Paul-Henri Frenière
LA COMMISSION DUCEPPE DÉBARQUE EN VILLE
La Commission nationale d'examen de l'assurance-emploi, coprésidée par Gilles Duceppe et Rita Dionne-Marsolais, s'est arrêtée à Saint-Hyacinthe le 25 septembre dernier : une 13e étape dans cette consultation qui vise à Identifier et documenter les impacts de la réforme du régime d’assurance-emploi sur les travailleurs et certains secteurs économiques au Québec.
Et c'est à Saint-Hyacinthe que la puissante Union des producteurs agricoles (UPA) a choisi de présenter son mémoire. Le vice-président de l'UPA, Pierre Lemieux, accompagné du directeur des finances, Denis Roy, ont tracé un portrait bien négatif des effets de cette réforme instaurée par le gouvernement Harper.
Depuis le 6 janvier dernier, après six semaines de chômage, les prestataires fréquents de l'assurance-emploi sont tenus d’accepter tout emploi à 70 % de leur ancien salaire, indépendamment de leur domaine de spécialisation, pourvu que ce travail se trouve à moins d’une heure de déplacement de leur résidence. Ainsi, un travailleur saisonnier payé à 14,50 $ l’heure sera contraint d’accepter un emploi au salaire minimum de 10,15 $ l’heure à 100 km de chez lui. À défaut d’accepter, la personne se voit tout simplement couper ses prestations.
« Pour 16 000 travailleurs expérimentés qui reviennent normalement chaque année travailler sur nos fermes, il est clair qu’ils seront désormais poussés vers d’autres types d’emplois, les amenant dans bien des cas à se localiser ailleurs. Les agriculteurs, qui vivent déjà dans un contexte de pénurie de main-d’oeuvre, craignent donc de perdre ces travailleurs compétents » déplore l'UPA.
En 2013, 21 % des travailleurs saisonniers ne se sont pas représentés au travail, selon une enquête effectuée par l'UPA. Ce nombre devrait croître de façon critique en 2014, d’autant qu’après les périodes prescrites par le programme, les prestataires de chômage verront leurs allocations amputées s’ils refusent des emplois.

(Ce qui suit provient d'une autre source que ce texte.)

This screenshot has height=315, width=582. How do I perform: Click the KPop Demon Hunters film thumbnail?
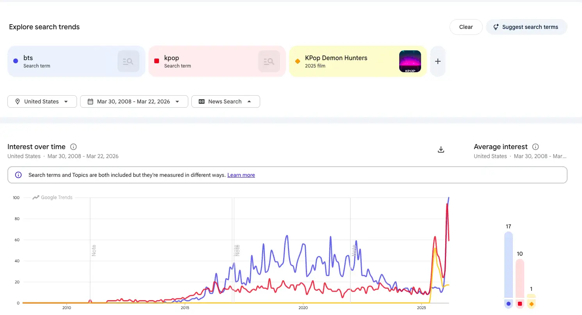point(410,61)
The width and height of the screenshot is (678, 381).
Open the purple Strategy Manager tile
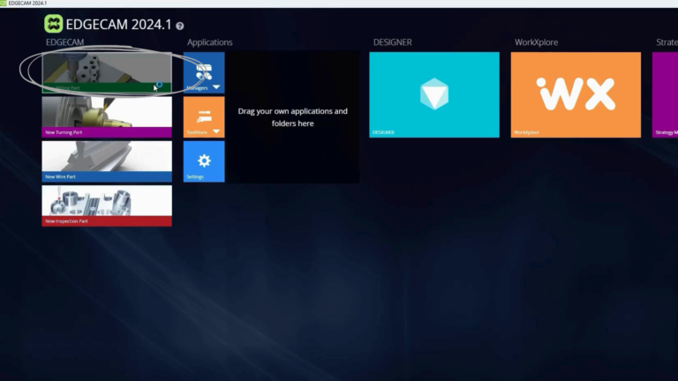click(x=665, y=94)
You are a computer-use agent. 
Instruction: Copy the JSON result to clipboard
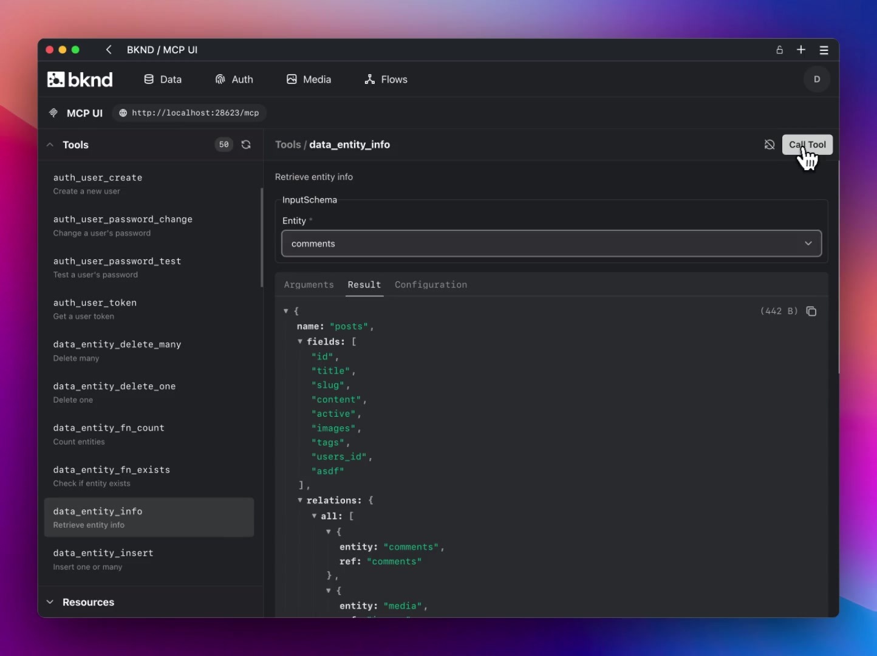click(x=811, y=311)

Une dévitalisation des milieux ruraux
« Plusieurs employeurs agricoles devront vraisemblablement repartir à zéro chaque année avec de nouveaux employés. Cette perte de travailleurs expérimentés aura des conséquences importantes pour toutes les entreprises concernées » constate Pierre Lemieux. On estime que l'entraînement d'un nouvel employé peut coûter jusqu'à 8 000$ en frais supplémentaires.
L'UPA croit également que cette réforme va contribuer à la dévitalisation des milieux ruraux, ce qui touche particulièrement la région de Saint-Hyacinthe qui accueille les nouveaux arrivants. « La réforme met tout en place pour dévitaliser le milieu rural en imposant l’exode des travailleurs saisonniers vers les villes. Nous ne pouvons passer sous silence le fait que les nouveaux arrivants sont d’abord attirés par les grands centres, là où il y a plus d’emplois et de services. La réforme va créer un effet attractif de plus en faveur des milieux urbains » déplore l'UPA.

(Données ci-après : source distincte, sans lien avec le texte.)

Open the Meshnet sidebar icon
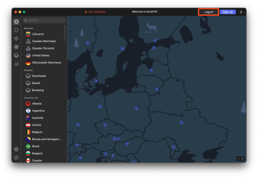The width and height of the screenshot is (258, 178). 16,39
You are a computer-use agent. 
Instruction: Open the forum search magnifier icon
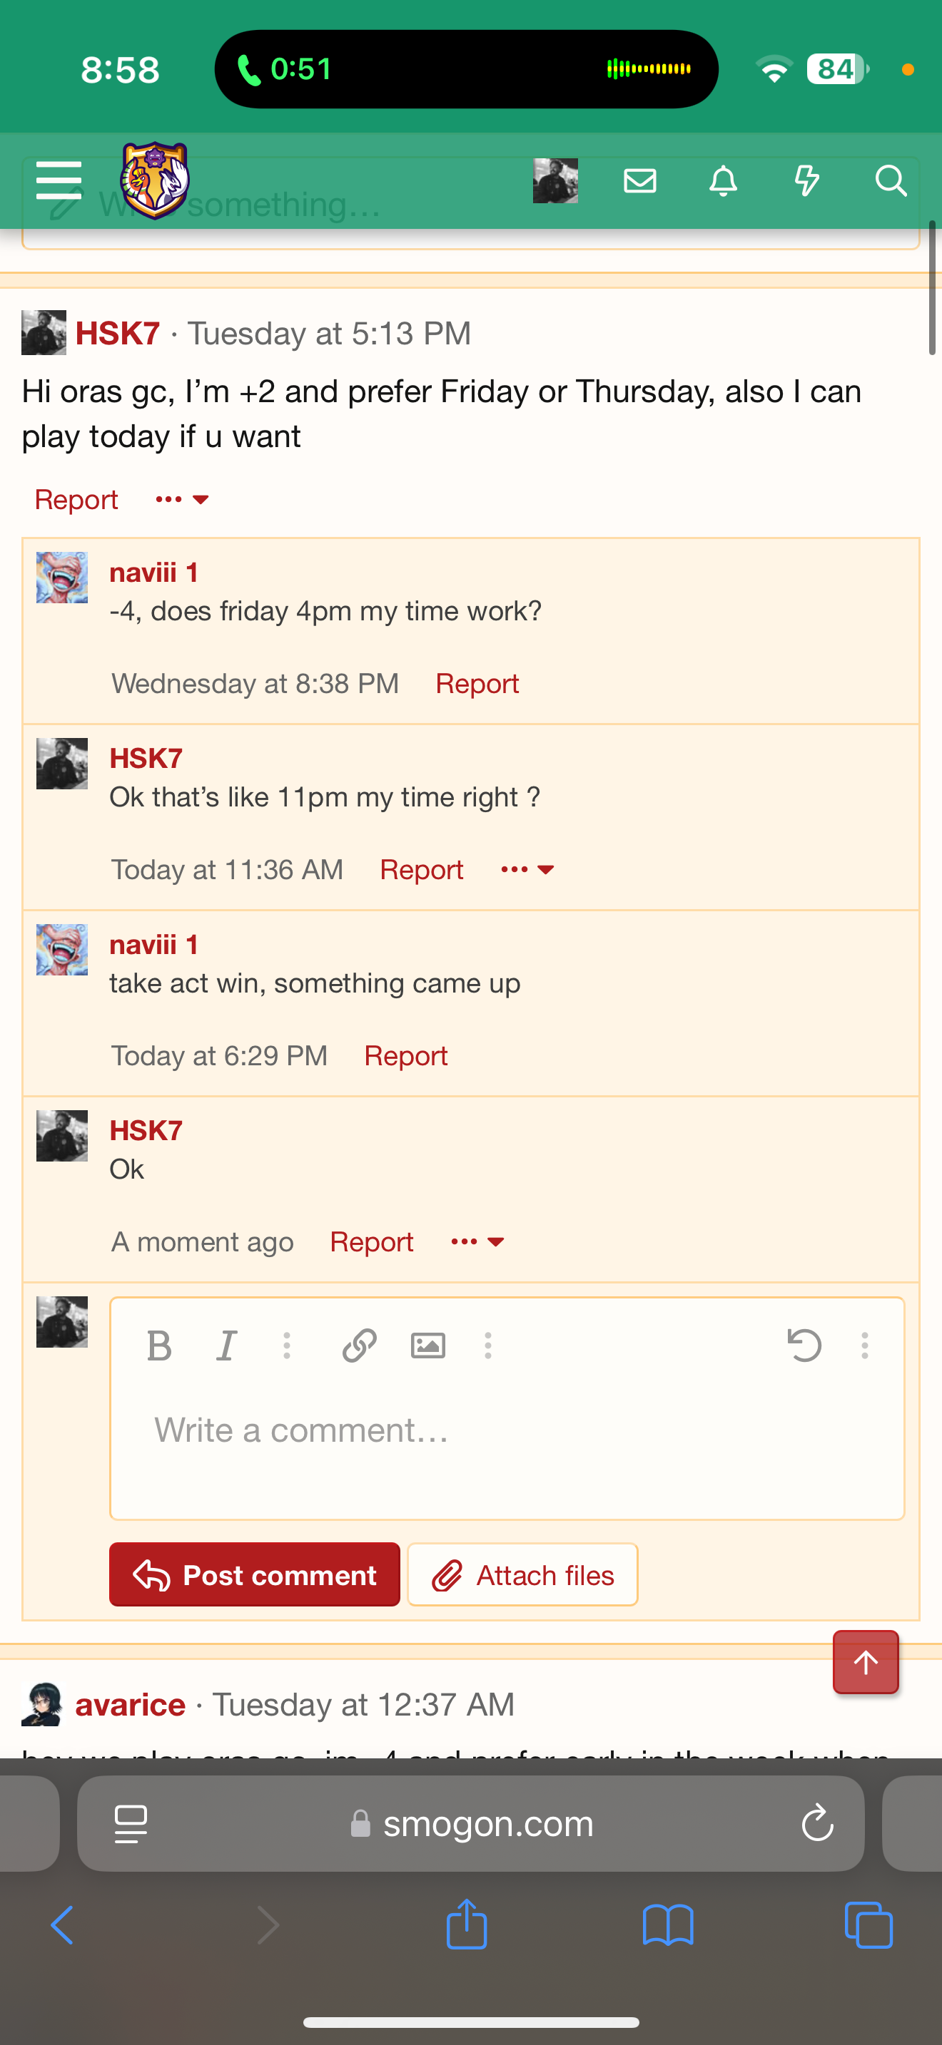(890, 181)
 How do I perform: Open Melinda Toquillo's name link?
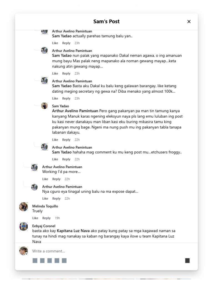pyautogui.click(x=45, y=206)
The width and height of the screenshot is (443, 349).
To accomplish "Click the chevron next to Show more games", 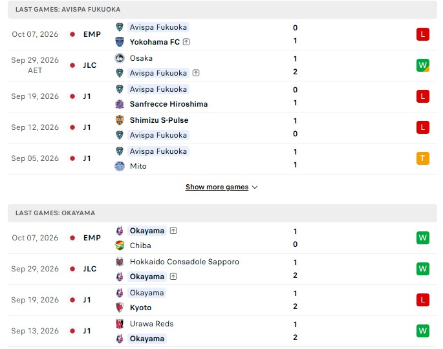I will coord(255,187).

Comme la majorité des intervenants qui s'adressent à la commission, l'UPA critique le gouvernement fédéral pour ne pas avoir réalisé une étude d'impact avant de mettre en œuvre sa réforme de l'assurance-emploi.
Outre le mémoire de l'UPA, la commission a également reçu les documents de la Fédération interdisciplinaire de l'agriculture ornementale du Québec, du Chantier sur la saisonnalité ainsi que de la Coalition syndicale.
Par ailleurs, Manon Lavoie, de l'Association des paysagistes professionnels du Québec et copropriétaire de Aménagement Passion Paysages Inc. a livré un témoignage éloquent sur les ennuis que lui cause déjà la réforme dans la gestion de son personnel.
Ont également témoigné devant les commissaires, Rosetta Bruno pour l'AFEAS Saint-Hyacinthe et Yvan Boulay pour le Mouvement Action-chômage de Saint-Hyacinthe, ainsi que Francine Mainville de NMP Golf Construction et le citoyen Jacques Lanciault.
La tournée de la commission se termine le 10 octobre à Québec et le rapport devrait être déposé le 30 novembre à l'Assemblée nationale.